Throughout our childhood, my sisters and I spent many happy days in our Grandpa's vegetable patch, inspired by the numerous different types of vegetables and fruits he would grow each year.


If ever we couldn't be found, the grown-ups would often discover us either nestled in his strawberry patch, faces redder than red and bellies filled to the brim, or huddled in his peas popping pods to extract the sweet contents within.
 My love for home-grown produce stems from the acre of turf at the end of the most wonderful garden where we spent many happy afternoons learning to ride bikes or assisting Grandma with her roses.


We watched with fascination as we followed the journey of the seeds we’d help him plant, develop into delicious vegetables we would then take down the garden for Grandma to work her culinary magic on in the kitchen. To this day, my passion for food and development as a cook has been heavily influenced by her wholesome recipes created in her kitchen, as Grandpa, ‘the hunter gatherer’, would return from his vegetable patch carrying his contribution to a delicious feast.


On a visit to see the grandparents, we never come away empty handed - whether armed with one of Grandma’s recipes, or Grandpa’s pickings, the dishes I cook in my own kitchen often resembles a piece of them in some shape or form.

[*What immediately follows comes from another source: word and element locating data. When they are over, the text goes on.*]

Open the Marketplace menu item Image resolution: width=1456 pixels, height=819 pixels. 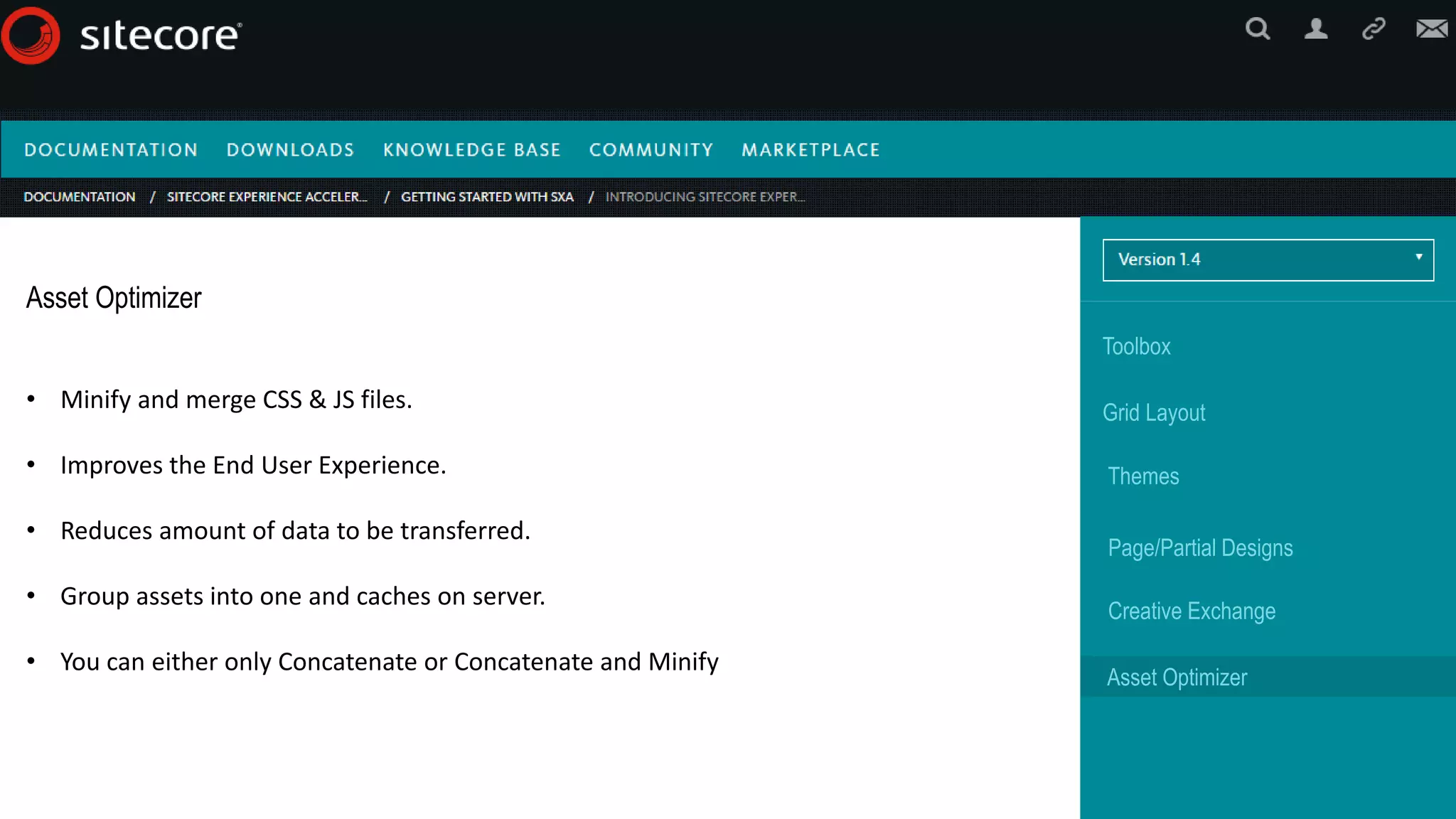click(x=810, y=150)
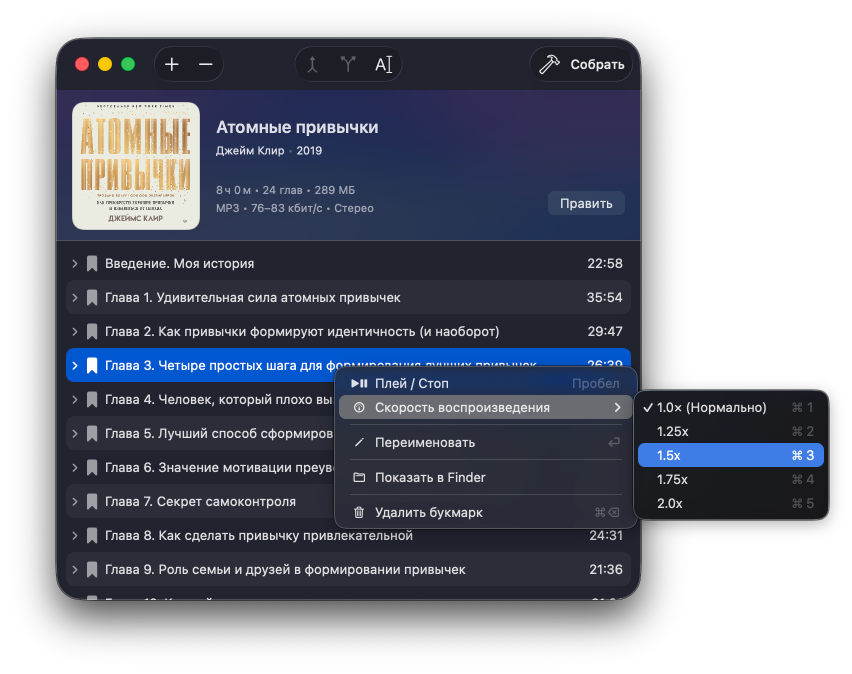This screenshot has height=674, width=852.
Task: Click the minus icon to remove item
Action: (x=206, y=64)

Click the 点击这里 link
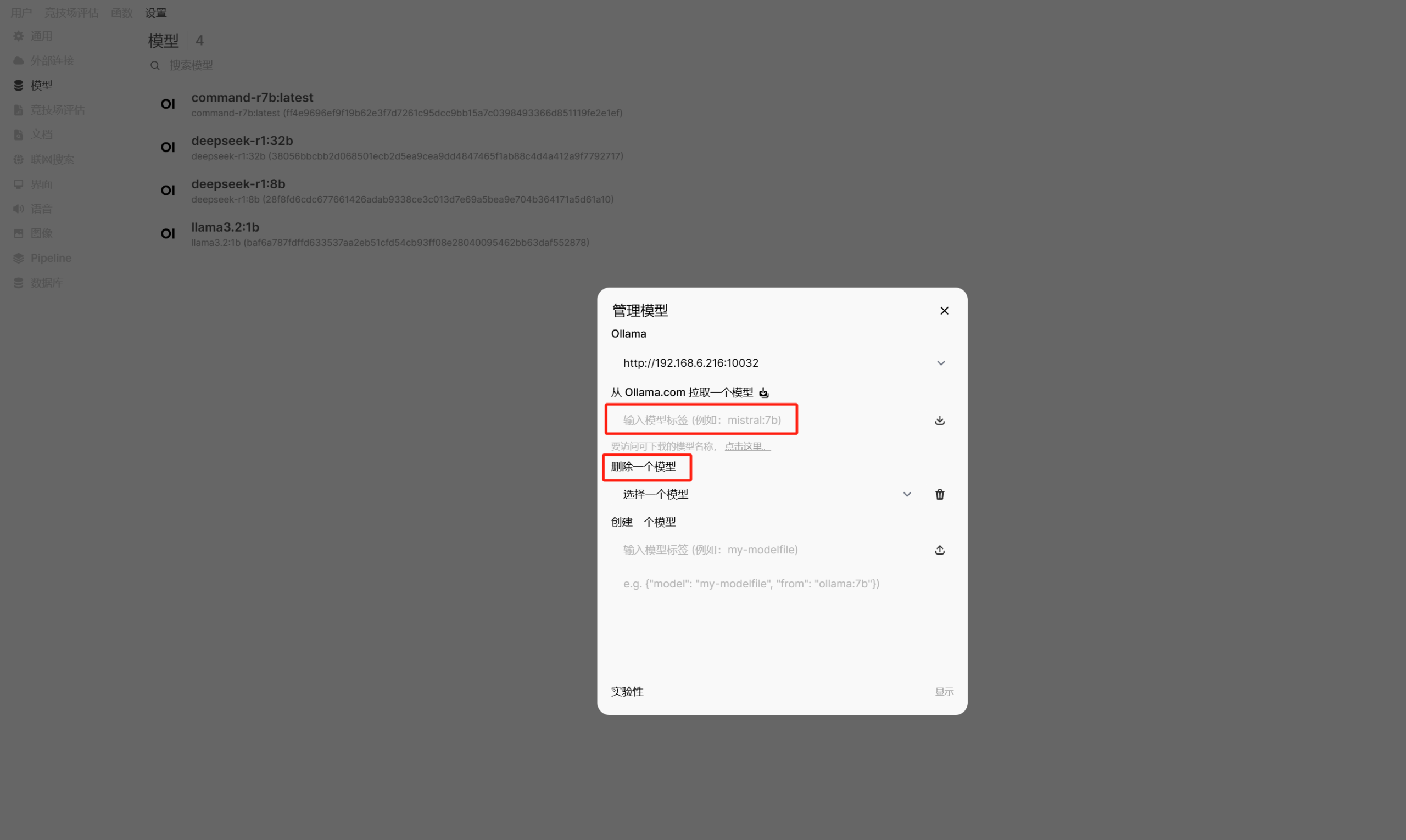pyautogui.click(x=747, y=446)
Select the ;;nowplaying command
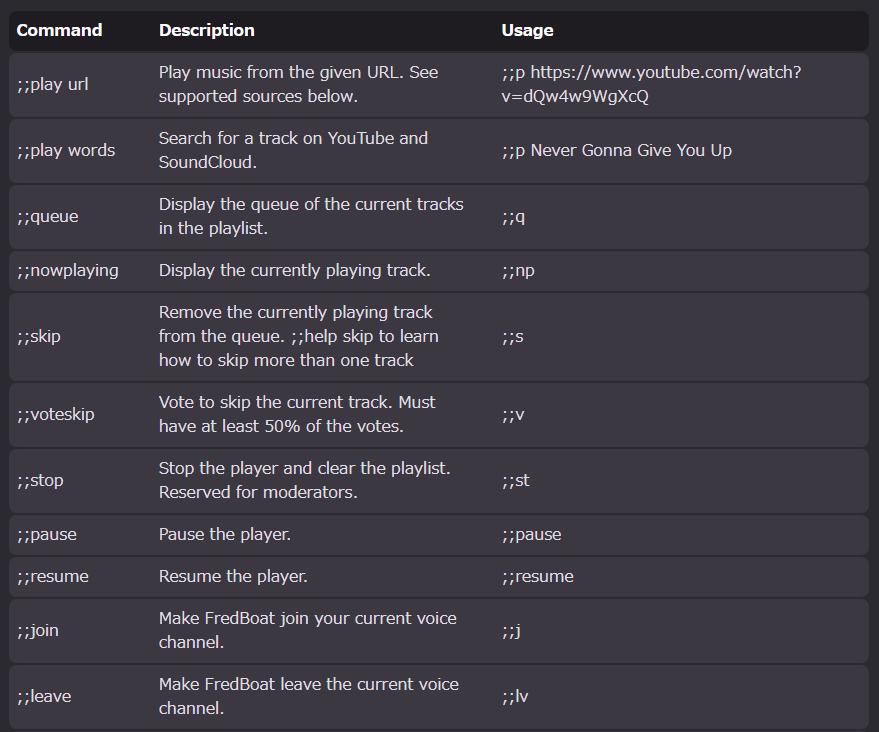The width and height of the screenshot is (879, 732). [x=68, y=271]
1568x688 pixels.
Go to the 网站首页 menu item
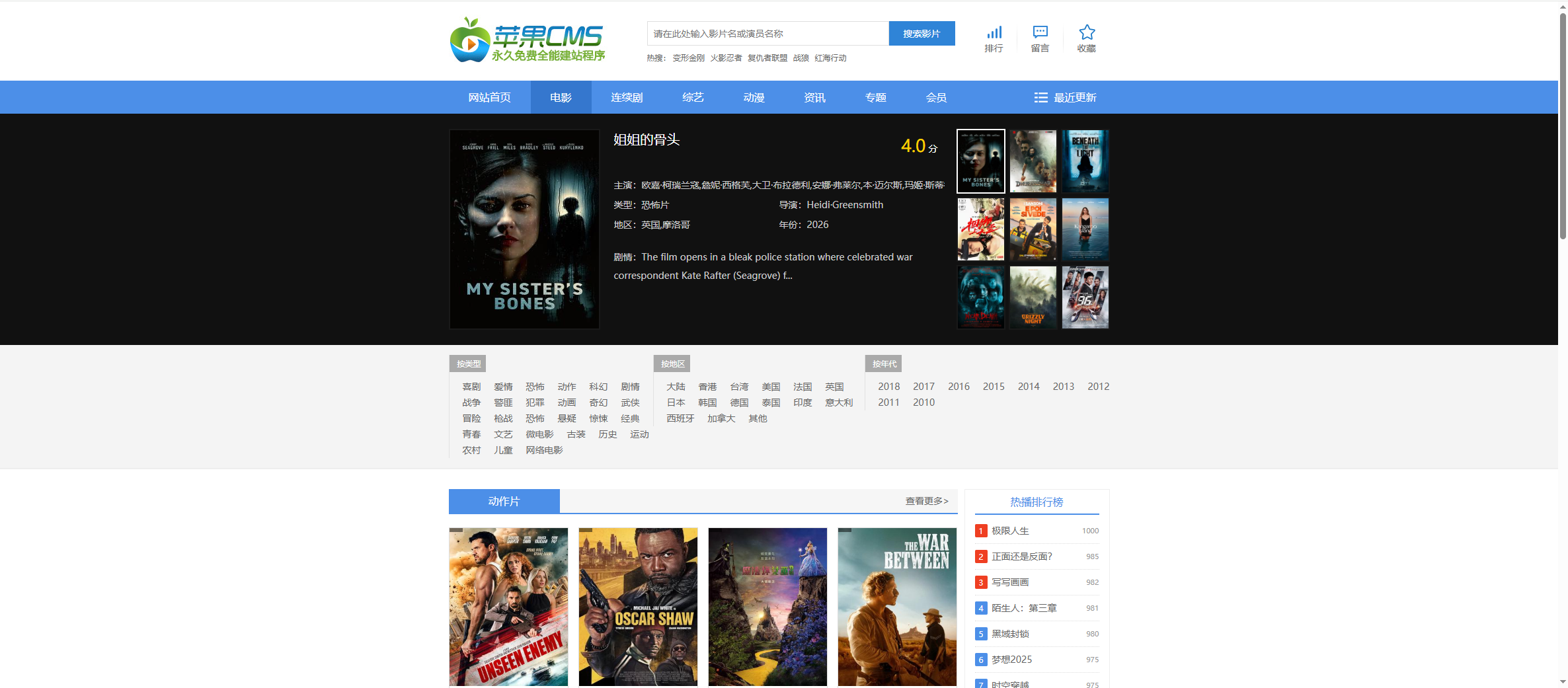pyautogui.click(x=489, y=98)
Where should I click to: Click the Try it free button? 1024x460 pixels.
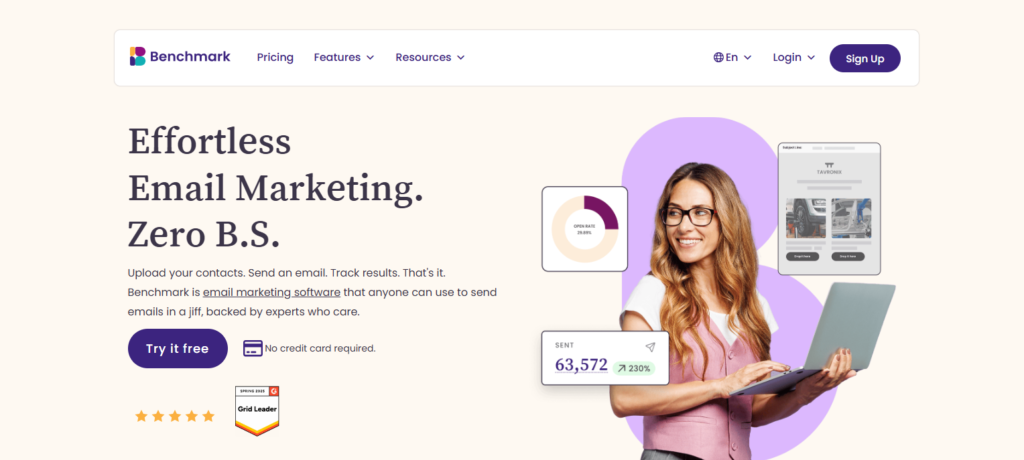[178, 348]
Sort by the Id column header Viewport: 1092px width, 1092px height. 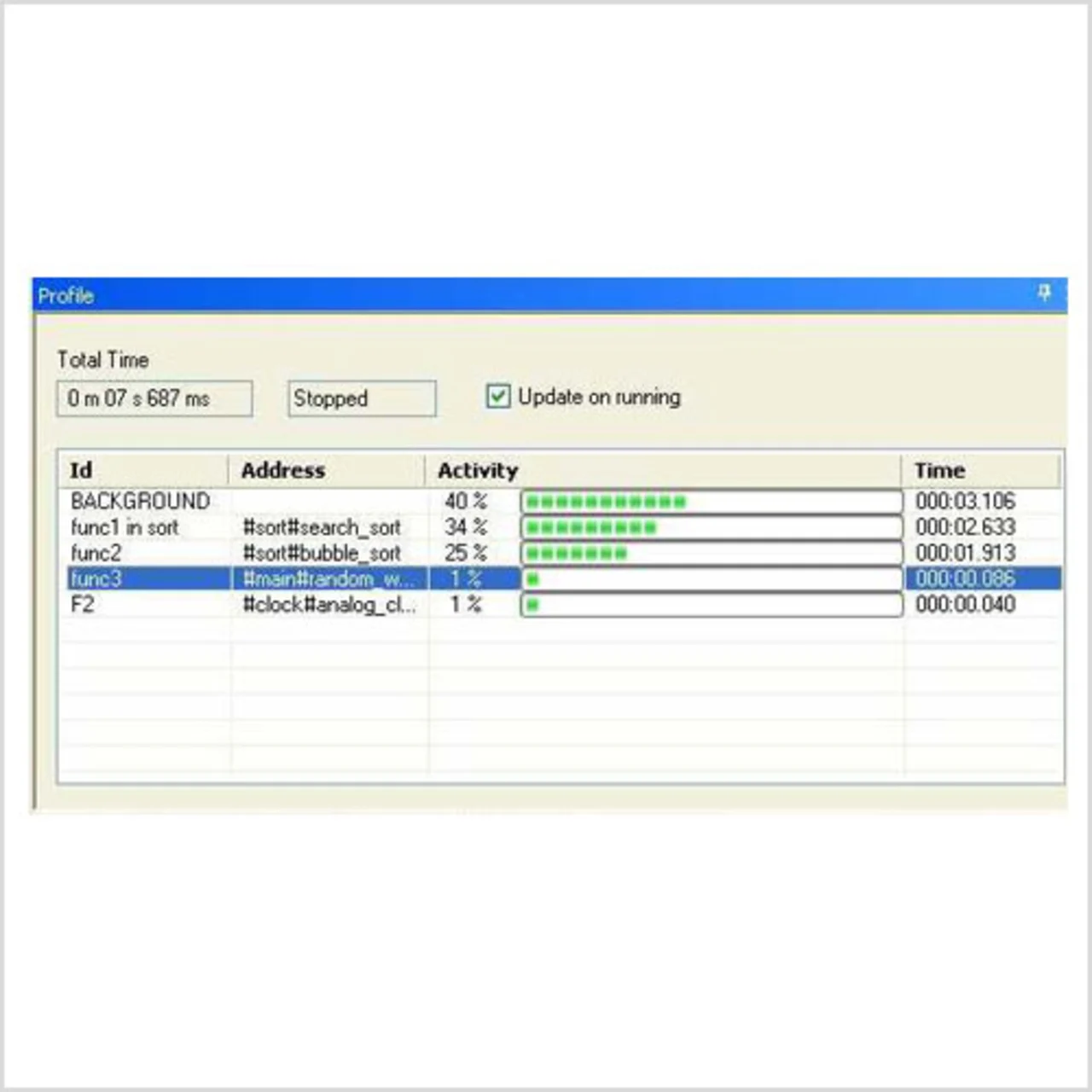coord(143,470)
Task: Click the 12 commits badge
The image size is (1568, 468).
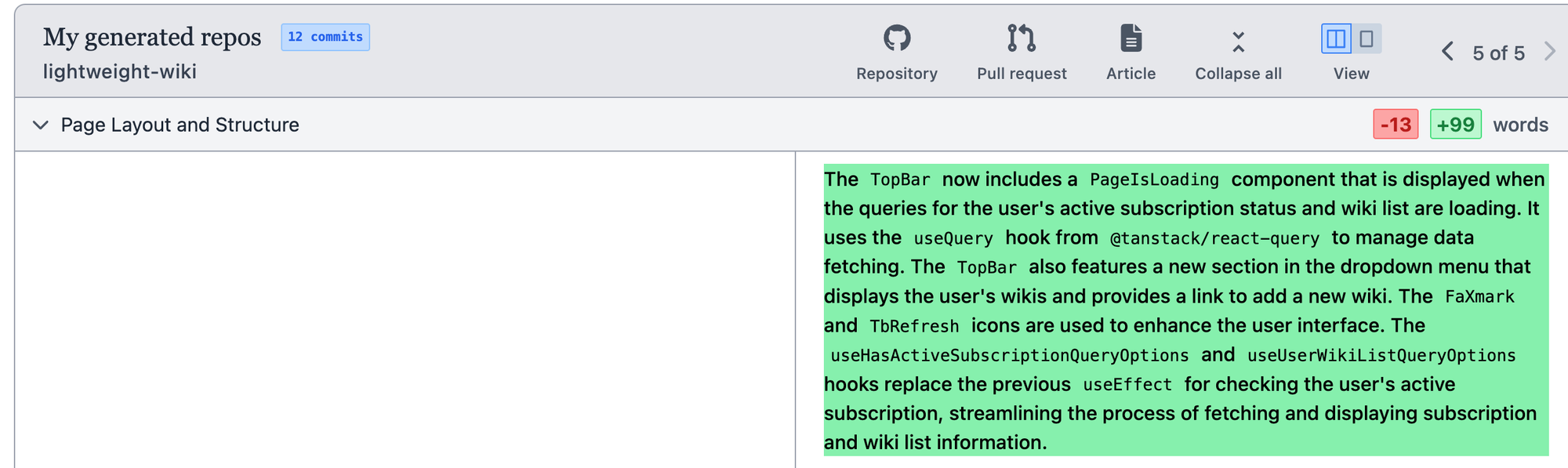Action: click(325, 37)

This soup is deliciously simple. With its sweet and smoky aromas it makes for a comforting  dish to be enjoyed all year round. For me, this recipe celebrates the vibrant flavours of home-grown that have inspired me in the kitchen since childhood. 


Ingredients
3 large white onions, peeled and roughly chopped
3 red onions, peeled and roughly chopped
2 large shallots (banana shallots if you can get them)
2 garlic cloves, peeled and crushed
A bunch of sage leaves, roughly chopped
2 pints of beef stock
1 tbsp brown sugar
1tbsp plain flour
75ml sherry
Knob of butter
Olive oil
Salt & Pepper

For the Croutons:

8 slices of good thick bread (preferably stale), 2cm thick (NB: if you’re using a French stick, allow for 2 pieces per person
200g smoked cheddar, grated


Method
v  In a large saucepan, melt the butter with a little olive oil, add the garlic and sage and stir for a few minutes.
v  Add the onions and season with salt and pepper. 
v  Allow the onions to cook on a low heat for 40 minutes until they soften - stir occasionally so they don’t catch the bottom and gain too much colour.
v  In the last 10 minutes, add the sugar and remove the lid to allow the onions to golden.
v  Stir in the flour and add the stock and sherry.
v  Bring the whole lot to the boil, before turning the heat to medium and simmering for 15 minutes.
v  Season to taste.
v  For the croutons, toast the bread on each side and add the grated cheese. Now you can either:
Place these under the grill until the cheese is bubbling and golden and then add them to the soup before serving.
or

Alternatively, preheat the oven to 180’C, ladle the soup into bowls, place the croutons with the grated cheese on top of the soup, put on a baking tray and pop into the oven until the cheese has melted.